New Jersey will allow parents who don't feel safe returning their children to school to instead opt for all-remote learning in the coming school year, Gov. Phil Murphy said Monday.

The latest guidelines from Murphy's administration expect all school districts to offer at least some in-person instruction in the coming school year. Districts must submit their plans for re-opening to the stat within the next few weeks.

Under the state's "The Road Plan" planning document, districts are expected to take steps to allow for social distancing both in school and on school-provided transportation. They must institute screening and have response plans for students or staff who appear ill.

But the guidance doesn't specify a minimum amount of days students must be physically in school. Districts throughout the state have been working on measures that call for a combination of in-person and remote learning, often with students each in school for a few days a week on a rotation with their peers.

After Murphy shut down in-person learning March in an effort to slow the spread of the novel coronavirus, many districts struggled to bridge their "digital divide" — making sure students had the computers and internet access needed to keep up with learning.

Murphy last week announced $54 million in funding to help schools purchase more equipment, but said it would likely take at least twice that to bridge the gap.

The Murphy administration is currently requiring all schools to offer some in-person classes, but it has not set a minimum number of days students must be in school.

Murphy said Monday the state Department of Education would announce more details on its plans to allow all-remote learning by the end of the week.

Returning students to schools, he said, is about as complex a step as we will take, or any American state will take."

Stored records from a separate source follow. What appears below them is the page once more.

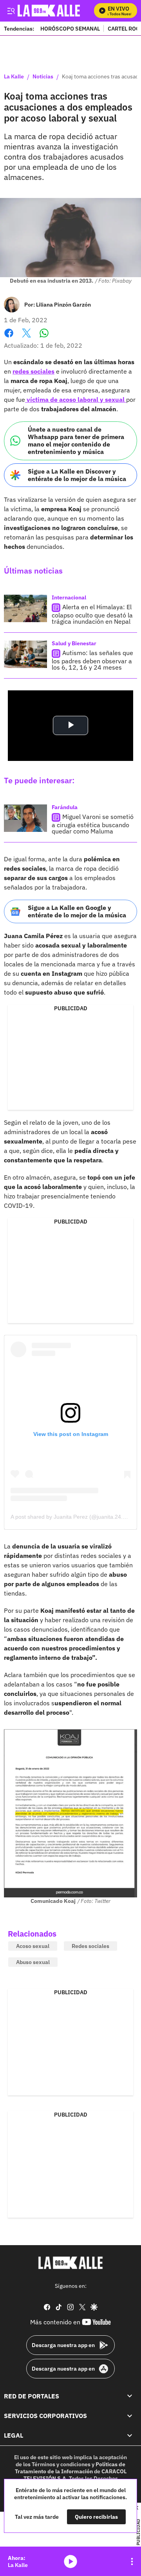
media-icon (70, 2561)
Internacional (69, 597)
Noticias (43, 77)
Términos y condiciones (61, 2463)
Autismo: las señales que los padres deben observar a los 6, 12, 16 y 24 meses (92, 660)
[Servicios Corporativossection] (129, 2415)
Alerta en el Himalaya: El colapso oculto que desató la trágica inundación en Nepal (92, 614)
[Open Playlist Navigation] (132, 2561)
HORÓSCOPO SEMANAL (70, 28)
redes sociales (33, 371)
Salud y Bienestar (74, 643)
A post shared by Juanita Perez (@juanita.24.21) (71, 1517)
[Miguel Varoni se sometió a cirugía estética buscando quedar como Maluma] (25, 818)
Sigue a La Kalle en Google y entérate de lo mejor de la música (77, 911)
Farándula (65, 807)
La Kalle (14, 77)
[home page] (70, 2263)
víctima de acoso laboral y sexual (75, 399)
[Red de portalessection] (129, 2395)
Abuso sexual (33, 1962)
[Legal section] (129, 2435)
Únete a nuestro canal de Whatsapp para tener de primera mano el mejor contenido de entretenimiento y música (76, 440)
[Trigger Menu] (11, 10)
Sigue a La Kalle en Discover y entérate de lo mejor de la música (77, 475)
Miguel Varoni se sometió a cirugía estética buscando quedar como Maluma (93, 824)
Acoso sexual (32, 1946)
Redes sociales (90, 1946)
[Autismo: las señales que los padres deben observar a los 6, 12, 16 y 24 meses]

Murphy also planned to sign an executive order Monday allowing contact drills, competitions and practices for high-risk sports to resume outdoors — potentially making it possible for sports including football, rugby, marital arts and cheerleading to begin again. However, those activities would still be subject to guidance and restrictions from athletics associations.

Fairleigh Dickinson University poll last week found parents were split on whether to return students to school. Forty-six percent of adults said schools should reopen with protective measures in place, but 42% support a return to online learning until a COVID-19 treatment or vaccine becomes available.

“Once you account for the margin of error, people are pretty deadlocked on this issue, which is not surprising since I think everyone is struggling with what to do with the schools,” Krista Jenkins, professor of politics and government and director of the FDU Poll, told New Jersey 101.5. “Certainly no consensus in New Jersey.”